The People of the Kattawapiskak River is a 2012 documentary film by Alanis Obomsawin exploring conditions inside the Attawapiskat First Nation, which in October 2011 declared a state of emergency due to health and safety concerns over a lack of housing and infrastructure, and remained in the public spotlight during the Idle No More protests.

Obomsawin was present in the community in 2011, working on another film for the National Film Board of Canada, Hi-Ho Mistahey!, when the housing issue came to national attention. The film follows the crisis up to the Federal Court of Canada decision in August 2012 that ruled the appointment of a third-party manager to fix the housing crisis was unjustified. In addition to filming conditions in the community and interviewing residents, Obomsawin recounts the history of the village, which dates back to 1850 when Catholic missionaries built a chapel on the land.

Obomsawin has stated that she uses the name "Kattawapiskak" in place of Attawapiskat in the film and its title because she believes it to be the community's correct name.

==Release==
Obomsawin screens her films first in the local community, a practice that she continued with The People of the Kattawapiskak River.

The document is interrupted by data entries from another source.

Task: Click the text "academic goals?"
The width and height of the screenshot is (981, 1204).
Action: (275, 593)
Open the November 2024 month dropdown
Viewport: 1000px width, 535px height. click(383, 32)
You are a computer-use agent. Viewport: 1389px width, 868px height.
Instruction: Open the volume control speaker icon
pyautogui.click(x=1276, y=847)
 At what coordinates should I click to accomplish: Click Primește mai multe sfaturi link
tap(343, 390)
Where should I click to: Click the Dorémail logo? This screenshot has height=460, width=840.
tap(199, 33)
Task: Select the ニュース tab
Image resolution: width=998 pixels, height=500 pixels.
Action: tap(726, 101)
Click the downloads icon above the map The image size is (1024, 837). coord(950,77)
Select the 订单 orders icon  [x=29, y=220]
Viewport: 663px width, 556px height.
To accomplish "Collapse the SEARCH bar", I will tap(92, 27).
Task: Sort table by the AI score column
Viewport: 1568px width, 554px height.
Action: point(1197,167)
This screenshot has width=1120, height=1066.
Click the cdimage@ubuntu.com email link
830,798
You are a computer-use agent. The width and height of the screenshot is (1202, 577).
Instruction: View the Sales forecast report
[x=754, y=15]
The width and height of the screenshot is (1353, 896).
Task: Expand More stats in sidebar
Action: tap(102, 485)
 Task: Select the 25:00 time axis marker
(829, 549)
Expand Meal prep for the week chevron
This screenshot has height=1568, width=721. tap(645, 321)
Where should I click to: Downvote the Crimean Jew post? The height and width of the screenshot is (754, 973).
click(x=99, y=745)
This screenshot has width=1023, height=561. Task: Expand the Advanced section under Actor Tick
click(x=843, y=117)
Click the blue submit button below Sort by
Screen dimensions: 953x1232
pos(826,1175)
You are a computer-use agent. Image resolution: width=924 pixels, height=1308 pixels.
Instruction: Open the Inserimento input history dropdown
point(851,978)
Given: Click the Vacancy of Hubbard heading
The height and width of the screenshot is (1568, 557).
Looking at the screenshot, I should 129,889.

The film's official premiere took place on the opening night of the 13th imagineNATIVE Film + Media Arts Festival in Toronto, with Obomsawin, Chief Theresa Spence, Member of Parliament Charlie Angus, and Attawapiskat community members in attendance.

It subsequently screened on November 11, 2012, as part of the Rencontres internationales du documentaire de Montréal. From January 11 to 18, 2013, the National Film Board streamed the film for free on its NFB.ca website.

On March 4, 2014, the film received the Donald Brittain Award for best social/political documentary program at the 2nd Canadian Screen Awards.